REICHENBACH/JERUSALEM (inn) – Besucher einer Suppenküche im Zentrum Jerusalems freuten sich in dieser Woche über eine musikalische Abwechslung. Benjamin Philip, Leiter der Organisation „Hineni“, nennt den Ort „ein humanitäres Restaurant, in das alle eingeladen sind, zu kommen“. Kunden bekommen eine warme kostenlose Mahlzeit gestellt oder zahlen einen symbolischen Preis. Am Dienstag wurden sie zur Mittagszeit von einem Konzert des Chors „LeChaim, zum Leben“ der „Sächsischen Israelfreunde e.V.“ überrascht.

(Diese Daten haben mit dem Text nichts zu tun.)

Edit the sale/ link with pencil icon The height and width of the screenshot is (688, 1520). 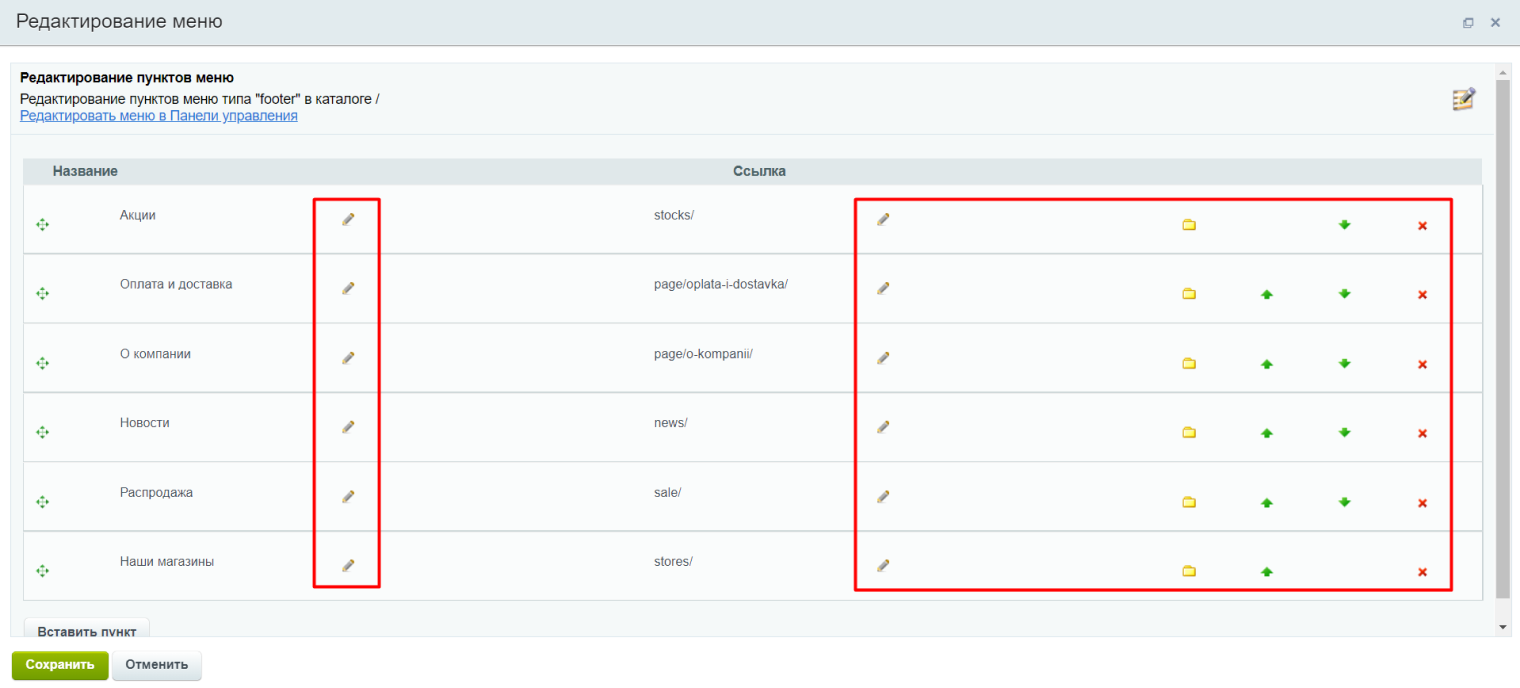[x=883, y=496]
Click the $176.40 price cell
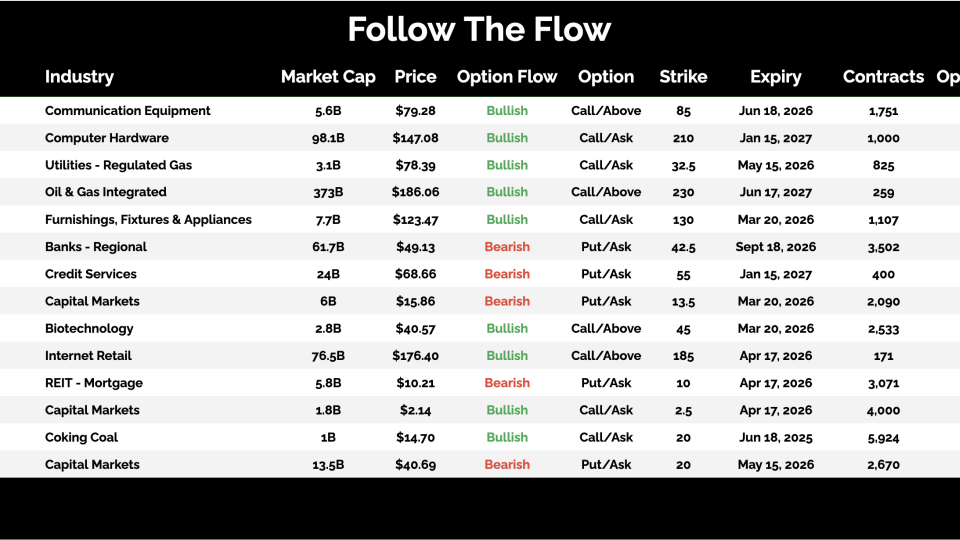The image size is (960, 540). (x=415, y=356)
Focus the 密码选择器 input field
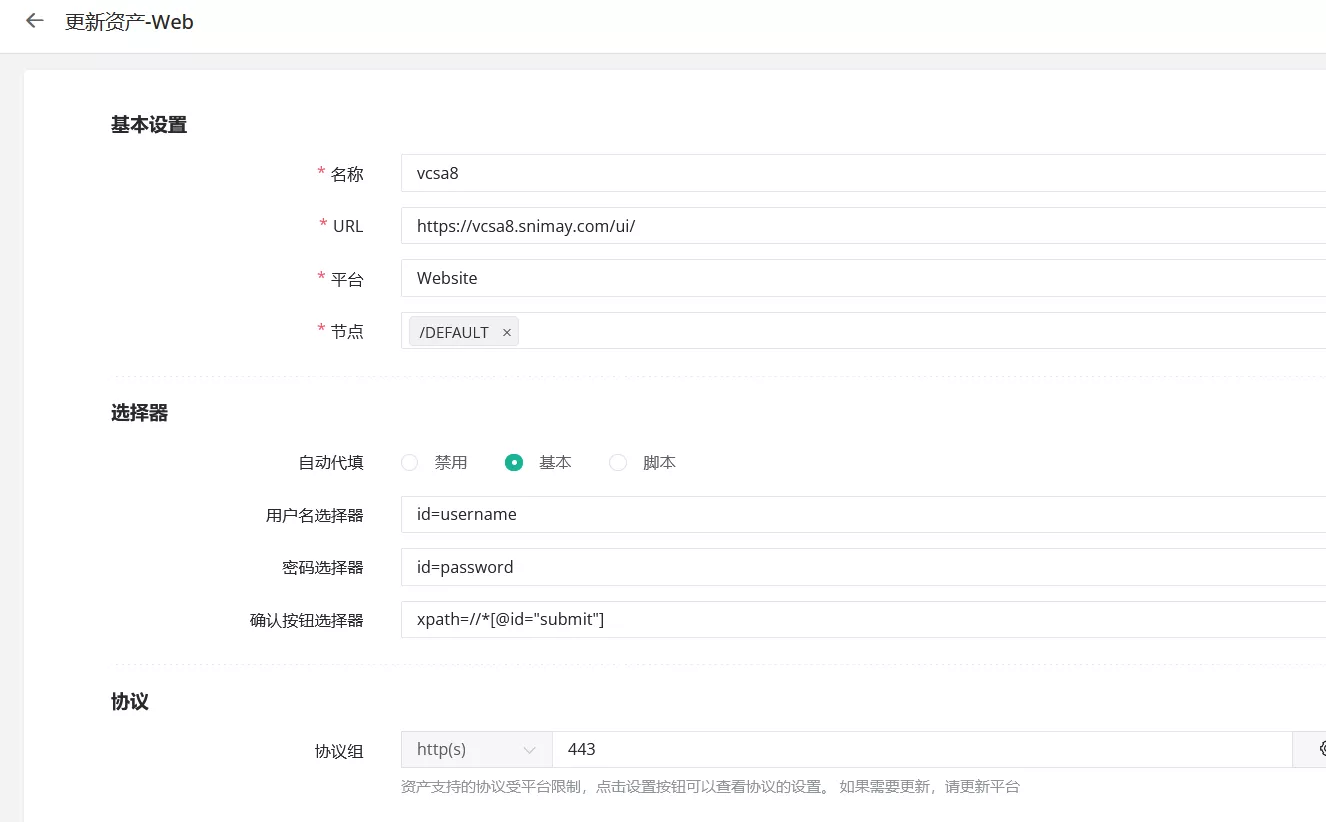 point(860,567)
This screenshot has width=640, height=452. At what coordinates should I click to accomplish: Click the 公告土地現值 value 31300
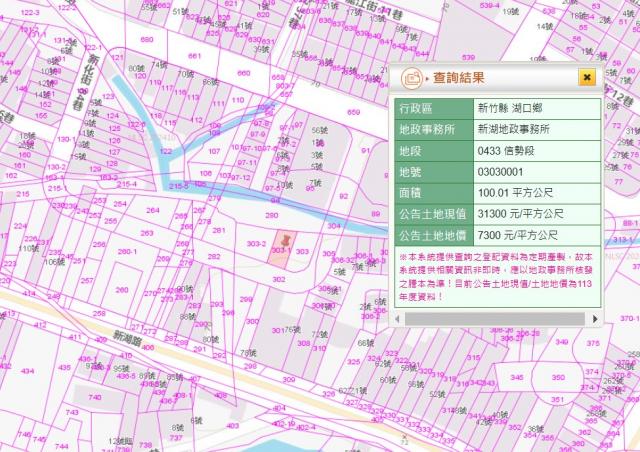point(520,214)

Seit etwa 15 Jahren entsendet der Verein Gruppen von Handwerkern, vorwiegend aus Sachsen, nach Israel, welche Wohnungen und Altersheime von Holocaustüberlebenden sanieren und renovieren. Gegründet wurde der Verein 1998, um Menschen zur Solidarität mit dem jüdischen Staat zu motivieren. „Vor einigen Jahren haben wir diese Räume mit unseren Handwerkern renoviert“, erzählte Michael Sawitzki, der die Handwerkerdienste in Deutschland koordiniert, den Restaurantbesuchern in Jerusalem. Mit dem Verein ‚Hineni’ seien sie schon seit vielen Jahren verbunden, so Sawitzki. „Doch dieses Mal sind wir nach Israel gekommen, um euch mit unseren Liedern zu erfreuen. Es ist eine besondere Freude, diese hier, mitten in Jerusalem, singen zu dürfen.“ Für die etwa 50 Besucher wurde der Handwerker ins Russische und Hebräische übersetzt.

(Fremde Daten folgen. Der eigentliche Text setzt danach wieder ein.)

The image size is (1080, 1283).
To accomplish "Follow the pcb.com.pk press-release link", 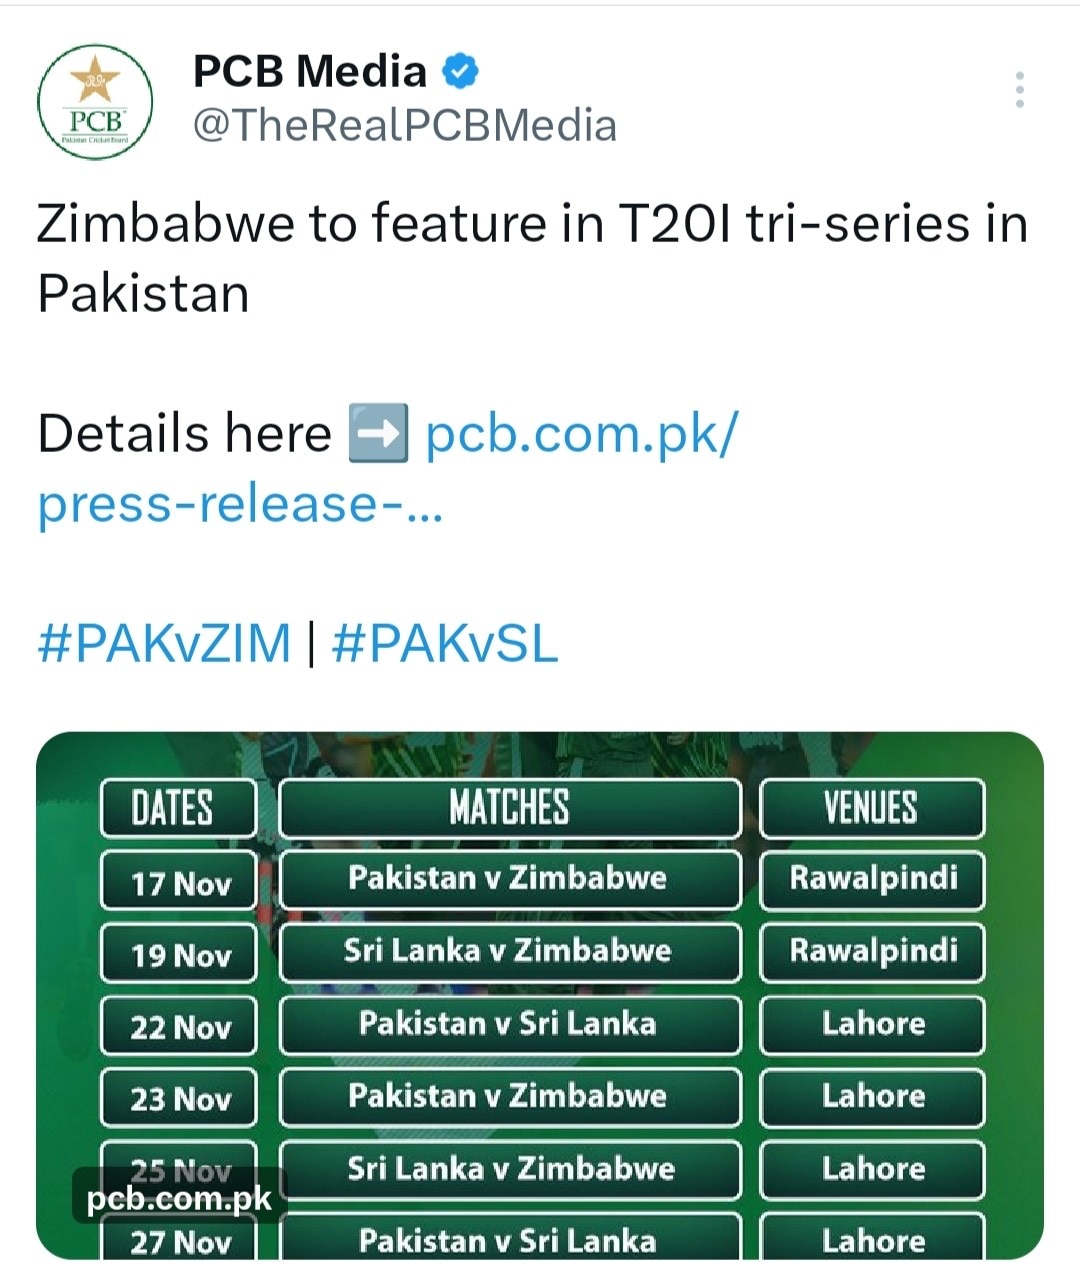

Der Geschäftsführer des Vereins, Wilfried Gotter, berichtete: „Die Gruppe ist eine Woche im Land unterwegs. Es sind 35 Chorsänger, manche von ihnen sind zum ersten Mal in Israel.“ Die Lieder singen sie auf Deutsch und teilweise auf Hebräisch: „Israel soll leben. Wir bringen Frieden euch allen. Schma Israel, Höre Israel“, sind einige davon. Begleitet werden die Sänger von Elektroklavier, Gitarre und Cajón. Zudem begleitet die Berufsgeigerin Alke Schmidt aus Chemnitz die Lieder. Die Chemnitzer Kantorin Maria Koschwitz und Leiterin des LeChaim-Chores, erzählt von einem Lied über Jerusalem, das Gott ihr vor einigen Jahren aufs Herz legte. Damals sei sie noch nie in Jerusalem gewesen, doch auf erstaunliche Weise habe sie sich bereits zu dieser Zeit mit dieser Stadt verbunden gefühlt.

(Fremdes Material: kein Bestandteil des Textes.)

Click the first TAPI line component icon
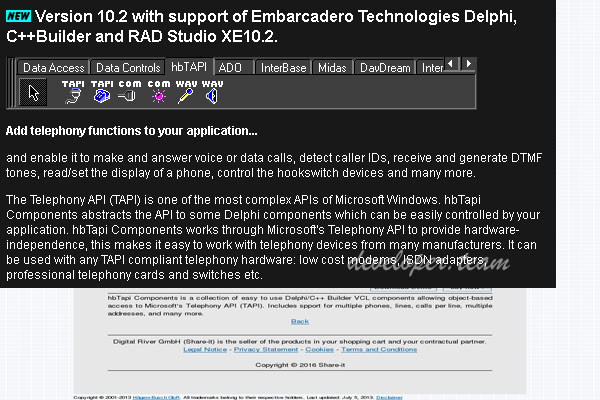Viewport: 600px width, 400px height. point(73,93)
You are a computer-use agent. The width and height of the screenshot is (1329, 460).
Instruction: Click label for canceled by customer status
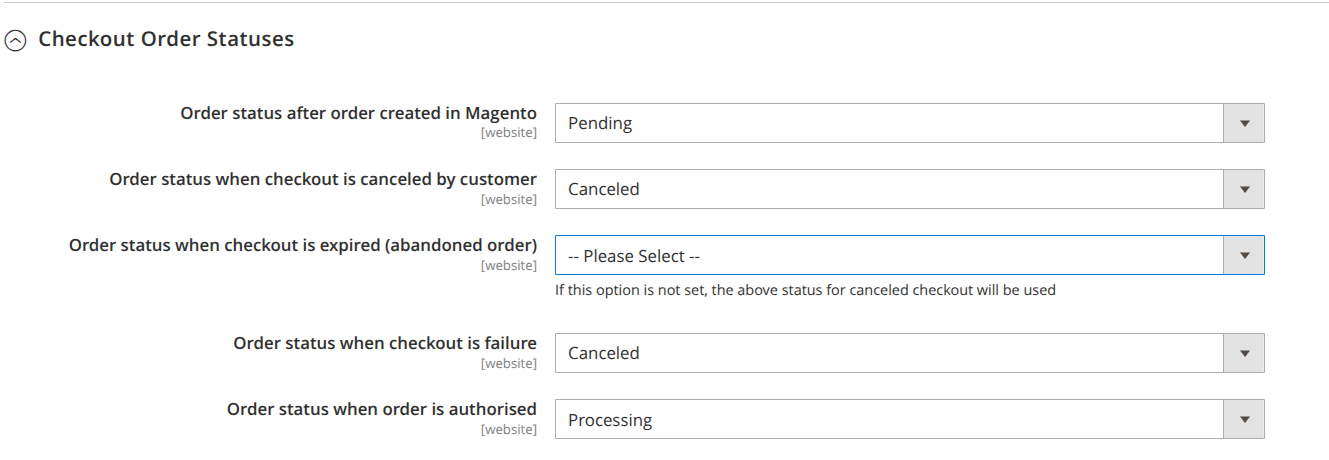click(x=322, y=179)
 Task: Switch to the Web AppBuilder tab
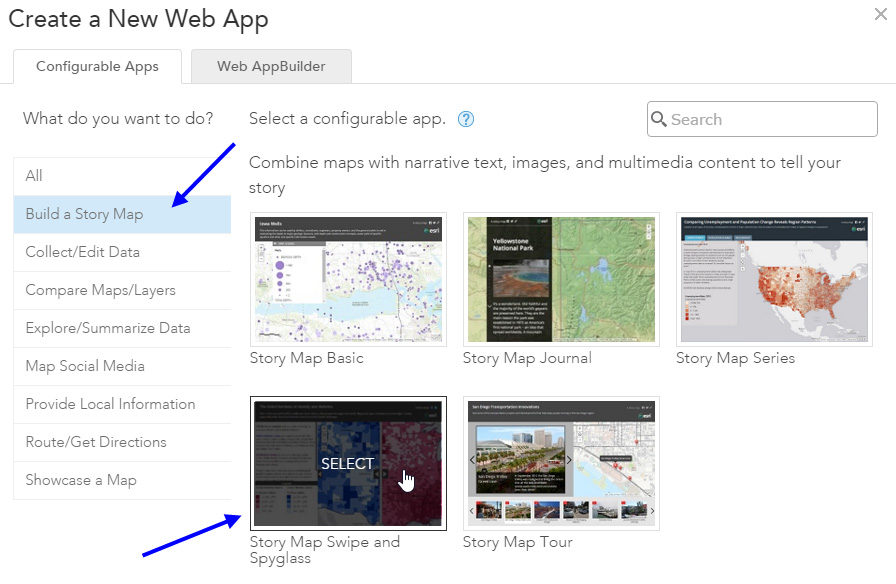click(271, 67)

„Warum diese Menschen hier singen, verstehe ich nicht, aber ich finde es großartig.“
Claudia, eine Chorsängerin, ist zum ersten Mal in Israel: „Hier singen zu dürfen, empfinde ich als große Ehre. Auch das Privileg, dass unsere Familien uns haben ziehen lassen. Wir haben so bewegende Begegnungen mit den Menschen.“ Bewegt war auch die Besucherin Veronika. Die Mittsechzigerin war vor 25 Jahren aus Russland nach Israel eingewandert: „Ich wohne allein und komme so gern hier her, weil ich in Gemeinschaft essen kann. Dass wir heute noch ein Konzert von Deutschen bekommen, ist einfach schön.“ Auch Anton, ein Student aus Russland, war von den Deutschen angetan: „Ich komme fast jeden Tag zum Mittagessen hierher, weil ich in der Nähe einen Ulpan besuche. Warum diese Menschen hier singen, verstehe ich nicht, aber ich finde es großartig.“
Philip erklärte den Deutschen nach dem Konzert: „Ich bin Holocaustüberlebender in der zweiten Generation. Mein Vater war in acht Konzentrationslagern. Wenn ihm jemand damals erzählt hätte, dass sein Sohn mal in Israel leben und dort Christen willkommen heißen würde, hätte er jeden für verrückt erklärt.“ Der gebürtige Holländer ist überzeugt: „Dass ich euch hier als Deutsche begrüße, zudem als Ostdeutsche, ist ein Geschenk vom Herrn.“ Der orthodoxe Jude erklärte gerührt: „Gott hat euch dazu bestimmt, hierher zu kommen. Und dass ihr nach Israel kommt, macht euch zu besonderen Menschen.“
Die einwöchige Chorreise endet am 21. Oktober. Außer in Jerusalem gab es Konzerte in Sderot und Hadera. Am Samstag ist ein Abschlusskonzert in Migdal vorgesehen.